### Extracted records
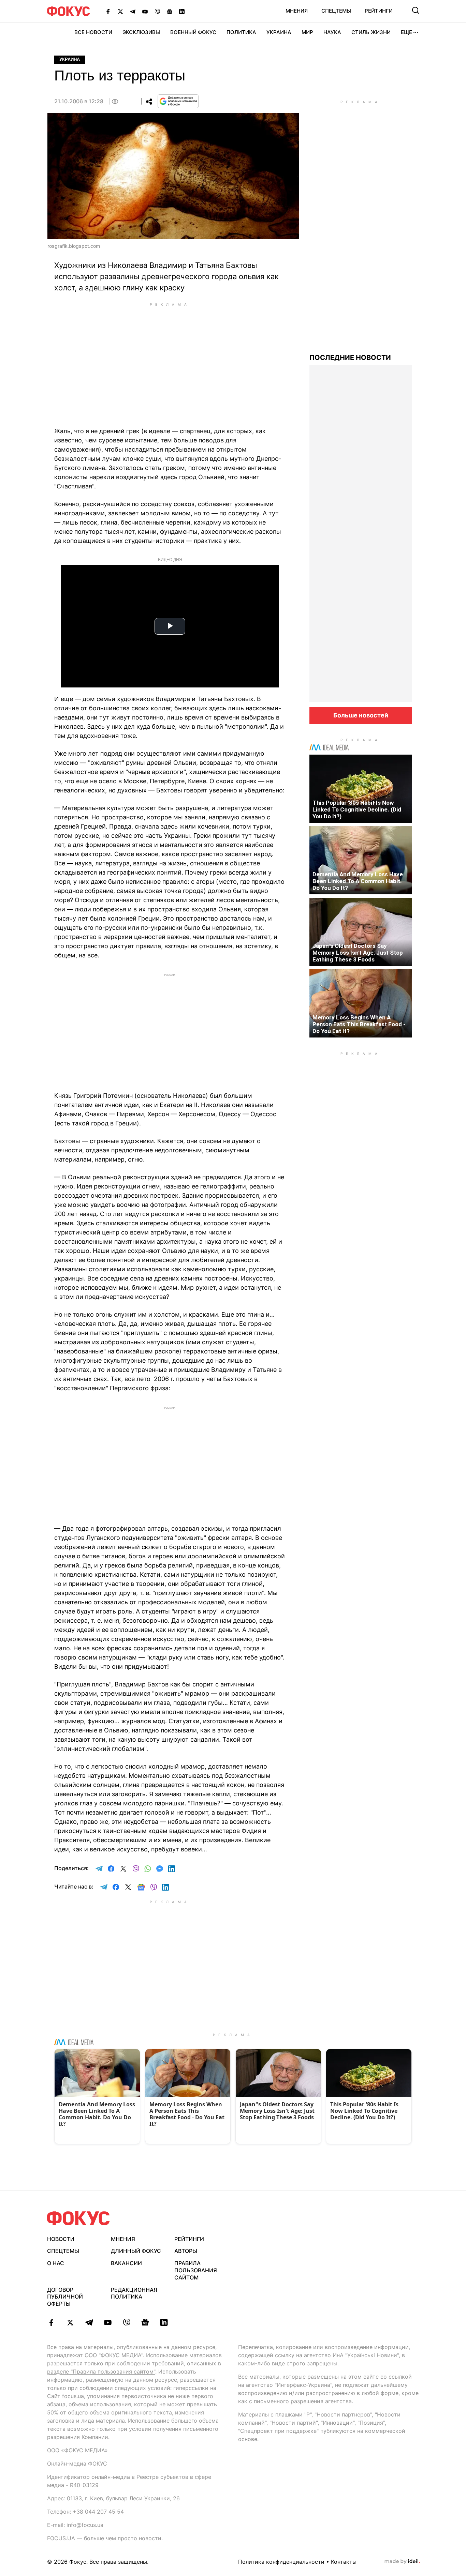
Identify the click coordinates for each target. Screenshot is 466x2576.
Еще (406, 32)
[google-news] (145, 2322)
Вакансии (126, 2263)
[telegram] (89, 2322)
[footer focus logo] (78, 2218)
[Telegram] (133, 11)
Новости (60, 2239)
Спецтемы (336, 10)
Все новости (93, 32)
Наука (332, 32)
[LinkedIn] (182, 11)
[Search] (415, 10)
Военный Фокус (193, 32)
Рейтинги (379, 10)
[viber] (126, 2322)
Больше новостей (360, 715)
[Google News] (169, 11)
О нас (55, 2263)
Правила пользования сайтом (195, 2270)
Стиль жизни (371, 32)
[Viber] (157, 11)
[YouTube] (145, 11)
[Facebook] (108, 11)
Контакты (343, 2561)
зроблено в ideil (402, 2561)
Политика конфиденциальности (281, 2561)
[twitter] (70, 2322)
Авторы (185, 2250)
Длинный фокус (136, 2250)
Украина (278, 32)
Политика (241, 32)
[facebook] (51, 2322)
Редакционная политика (134, 2293)
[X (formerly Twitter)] (120, 11)
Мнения (297, 10)
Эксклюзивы (141, 32)
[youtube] (107, 2322)
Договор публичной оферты (65, 2296)
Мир (307, 32)
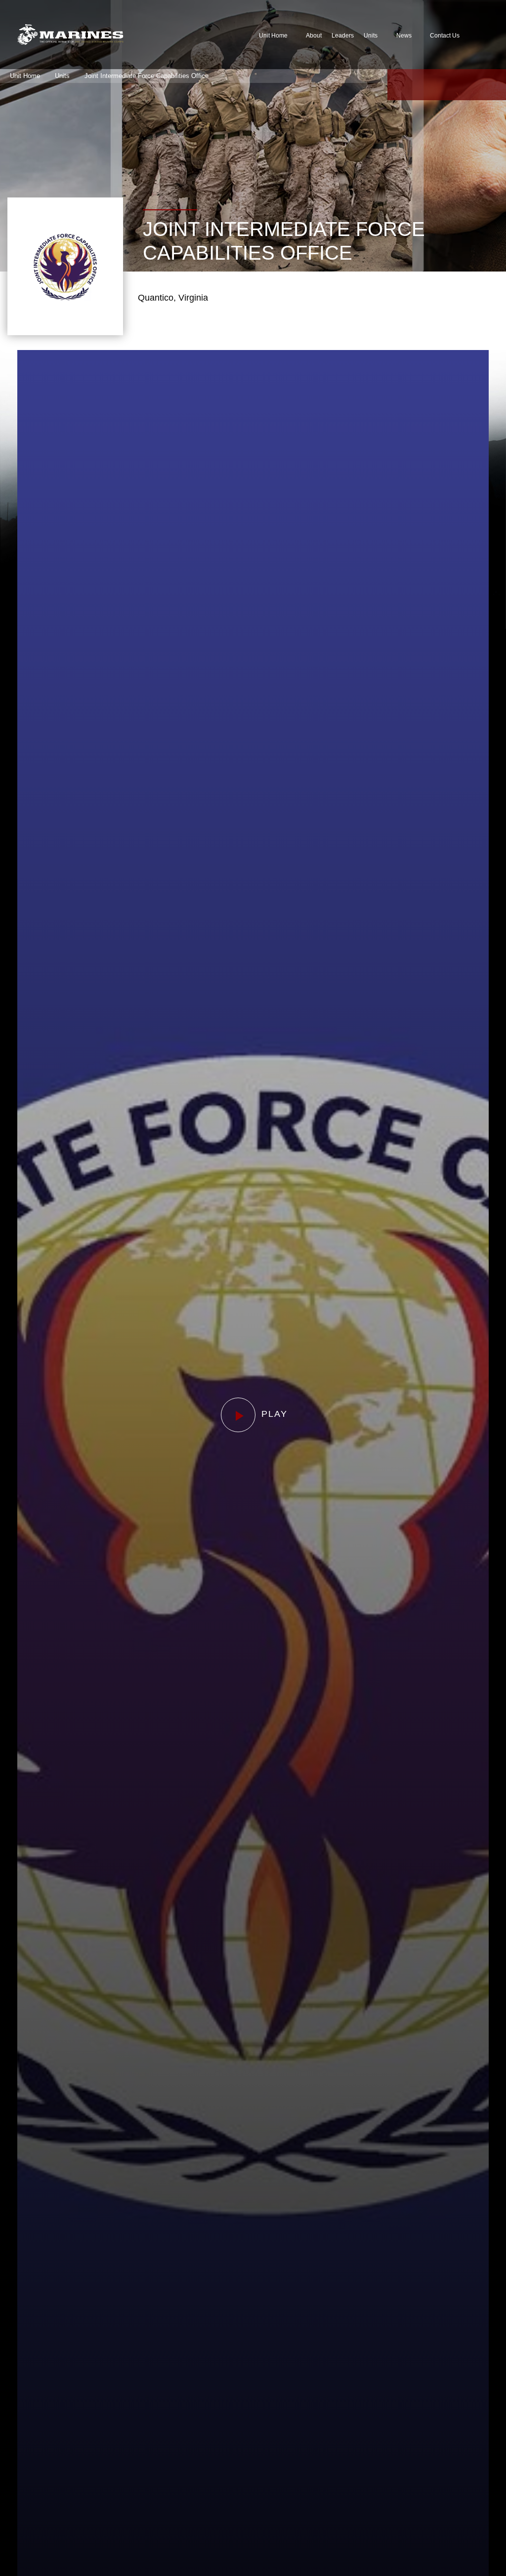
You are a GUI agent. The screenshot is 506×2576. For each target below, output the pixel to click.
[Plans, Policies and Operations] (70, 34)
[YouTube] (447, 84)
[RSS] (494, 84)
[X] (423, 84)
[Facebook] (399, 84)
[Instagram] (470, 84)
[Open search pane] (480, 34)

### What you will do
Please copy the records above word for word, leaving out every picture.

### Solved exercise
Identify the click coordinates for each target. Screenshot is 466x2576.
Еще (406, 32)
[google-news] (145, 2322)
Вакансии (126, 2263)
[telegram] (89, 2322)
[footer focus logo] (78, 2218)
[Telegram] (133, 11)
Новости (60, 2239)
Спецтемы (336, 10)
Все новости (93, 32)
Наука (332, 32)
[LinkedIn] (182, 11)
[Search] (415, 10)
Военный Фокус (193, 32)
Рейтинги (379, 10)
[viber] (126, 2322)
Больше новостей (360, 715)
[Google News] (169, 11)
О нас (55, 2263)
Правила пользования сайтом (195, 2270)
Стиль жизни (371, 32)
[Viber] (157, 11)
[YouTube] (145, 11)
[Facebook] (108, 11)
Контакты (343, 2561)
зроблено в ideil (402, 2561)
Политика конфиденциальности (281, 2561)
[twitter] (70, 2322)
Авторы (185, 2250)
Длинный фокус (136, 2250)
Украина (278, 32)
Политика (241, 32)
[facebook] (51, 2322)
Редакционная политика (134, 2293)
[X (formerly Twitter)] (120, 11)
Мнения (297, 10)
Эксклюзивы (141, 32)
[youtube] (107, 2322)
Договор публичной оферты (65, 2296)
Мир (307, 32)
You are a GUI agent. The screenshot is 506×2576. For each target below, output the pixel to click.
[Plans, Policies and Operations] (70, 34)
[YouTube] (447, 84)
[RSS] (494, 84)
[X] (423, 84)
[Facebook] (399, 84)
[Instagram] (470, 84)
[Open search pane] (480, 34)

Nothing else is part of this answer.